WHAT TO PRODUCE:
Reproduce the listing below, substituting "GUI assistant" for every occurrence of "GUI agent" and leaving everything else unchanged.

DATA TO USE:
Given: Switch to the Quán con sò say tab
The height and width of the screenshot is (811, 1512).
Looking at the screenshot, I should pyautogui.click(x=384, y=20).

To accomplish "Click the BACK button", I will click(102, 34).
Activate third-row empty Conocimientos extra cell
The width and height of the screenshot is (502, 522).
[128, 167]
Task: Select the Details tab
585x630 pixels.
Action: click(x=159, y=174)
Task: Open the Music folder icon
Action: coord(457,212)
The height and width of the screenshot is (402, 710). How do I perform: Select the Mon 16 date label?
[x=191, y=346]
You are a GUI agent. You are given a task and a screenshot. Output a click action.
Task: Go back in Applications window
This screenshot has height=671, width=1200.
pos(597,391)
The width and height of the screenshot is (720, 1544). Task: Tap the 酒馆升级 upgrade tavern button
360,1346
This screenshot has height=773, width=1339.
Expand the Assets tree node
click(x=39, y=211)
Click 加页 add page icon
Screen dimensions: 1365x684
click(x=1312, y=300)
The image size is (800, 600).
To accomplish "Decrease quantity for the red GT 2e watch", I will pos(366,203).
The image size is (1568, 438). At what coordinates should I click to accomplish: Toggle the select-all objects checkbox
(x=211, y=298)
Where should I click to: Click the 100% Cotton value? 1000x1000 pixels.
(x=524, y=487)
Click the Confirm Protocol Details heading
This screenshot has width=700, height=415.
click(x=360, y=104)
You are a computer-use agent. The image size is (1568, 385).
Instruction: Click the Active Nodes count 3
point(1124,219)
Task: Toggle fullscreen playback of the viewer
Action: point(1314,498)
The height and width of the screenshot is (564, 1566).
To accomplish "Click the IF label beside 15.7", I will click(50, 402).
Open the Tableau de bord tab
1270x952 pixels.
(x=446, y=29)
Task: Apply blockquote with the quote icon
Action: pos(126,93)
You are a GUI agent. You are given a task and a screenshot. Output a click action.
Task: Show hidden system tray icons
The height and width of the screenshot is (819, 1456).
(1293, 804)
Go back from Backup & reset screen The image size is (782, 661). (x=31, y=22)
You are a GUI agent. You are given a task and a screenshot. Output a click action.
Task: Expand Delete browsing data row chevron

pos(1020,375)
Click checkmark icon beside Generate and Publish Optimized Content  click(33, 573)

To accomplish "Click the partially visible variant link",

SOLUTION TO THIS EXERCISE:
Given: Switch to the Quán con sò say tab
The height and width of the screenshot is (811, 1512).
Looking at the screenshot, I should pyautogui.click(x=384, y=20).

To accomplish "Click the BACK button", I will click(102, 34).
Activate third-row empty Conocimientos extra cell
The width and height of the screenshot is (502, 522).
[128, 167]
Task: Select the Details tab
585x630 pixels.
Action: click(x=159, y=174)
Task: Open the Music folder icon
Action: coord(457,212)
The height and width of the screenshot is (402, 710). How do I perform: Select the Mon 16 date label?
[x=191, y=346]
You are a GUI assistant. You are given a task and a screenshot. Output a click action.
Task: Go back in Applications window
This screenshot has height=671, width=1200.
pos(597,391)
The width and height of the screenshot is (720, 1544). Task: Tap the 酒馆升级 upgrade tavern button
360,1346
This screenshot has height=773, width=1339.
Expand the Assets tree node
click(x=39, y=211)
Click 加页 add page icon
Screen dimensions: 1365x684
click(x=1312, y=300)
The image size is (800, 600).
To accomplish "Decrease quantity for the red GT 2e watch", I will pos(366,203).
The image size is (1568, 438). At what coordinates should I click to accomplish: Toggle the select-all objects checkbox
(x=211, y=298)
Where should I click to: Click the 100% Cotton value? 1000x1000 pixels.
(x=524, y=487)
Click the Confirm Protocol Details heading
This screenshot has width=700, height=415.
click(x=360, y=104)
You are a computer-use agent. The image size is (1568, 385).
Instruction: Click the Active Nodes count 3
point(1124,219)
Task: Toggle fullscreen playback of the viewer
Action: point(1314,498)
The height and width of the screenshot is (564, 1566).
To accomplish "Click the IF label beside 15.7", I will click(50, 402).
Open the Tableau de bord tab
1270x952 pixels.
(x=446, y=29)
Task: Apply blockquote with the quote icon
Action: pos(126,93)
You are a GUI assistant. You are given a task and a screenshot. Output a click action.
Task: Show hidden system tray icons
The height and width of the screenshot is (819, 1456).
(1293, 804)
Go back from Backup & reset screen The image size is (782, 661). (x=31, y=22)
You are a GUI assistant. You are given a task and a screenshot. Output a click action.
Task: Expand Delete browsing data row chevron

pos(1020,375)
Click checkmark icon beside Generate and Publish Optimized Content  click(33, 573)

To accomplish "Click the partially visible variant link",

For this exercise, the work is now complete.